What to produce >> Could you restate all of the entries, word for word?

Stored data entries >>
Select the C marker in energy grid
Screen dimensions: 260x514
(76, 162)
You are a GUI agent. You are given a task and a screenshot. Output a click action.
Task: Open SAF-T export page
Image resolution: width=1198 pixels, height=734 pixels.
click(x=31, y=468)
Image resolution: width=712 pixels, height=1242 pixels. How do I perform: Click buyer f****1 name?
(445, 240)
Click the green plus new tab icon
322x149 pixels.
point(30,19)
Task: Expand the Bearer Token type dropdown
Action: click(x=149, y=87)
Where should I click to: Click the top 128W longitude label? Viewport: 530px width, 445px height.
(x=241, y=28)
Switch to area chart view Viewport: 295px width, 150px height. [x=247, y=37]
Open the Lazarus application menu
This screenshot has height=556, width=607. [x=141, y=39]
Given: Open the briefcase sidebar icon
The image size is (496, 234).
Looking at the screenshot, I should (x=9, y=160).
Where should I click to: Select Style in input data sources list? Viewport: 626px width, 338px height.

Answer to the problem >>
Select the C marker in energy grid
Screen dimensions: 260x514
(76, 162)
You are a GUI agent. You are given a task and a screenshot. Output a click action.
Task: Open SAF-T export page
Image resolution: width=1198 pixels, height=734 pixels.
click(x=31, y=468)
Image resolution: width=712 pixels, height=1242 pixels. How do I perform: Click buyer f****1 name?
(445, 240)
Click the green plus new tab icon
322x149 pixels.
point(30,19)
Task: Expand the Bearer Token type dropdown
Action: click(x=149, y=87)
Where should I click to: Click the top 128W longitude label? Viewport: 530px width, 445px height.
(x=241, y=28)
Switch to area chart view Viewport: 295px width, 150px height. [x=247, y=37]
Open the Lazarus application menu
This screenshot has height=556, width=607. [x=141, y=39]
Given: Open the briefcase sidebar icon
The image size is (496, 234).
Looking at the screenshot, I should (x=9, y=160).
Where should I click to: Select Style in input data sources list? Viewport: 626px width, 338px height.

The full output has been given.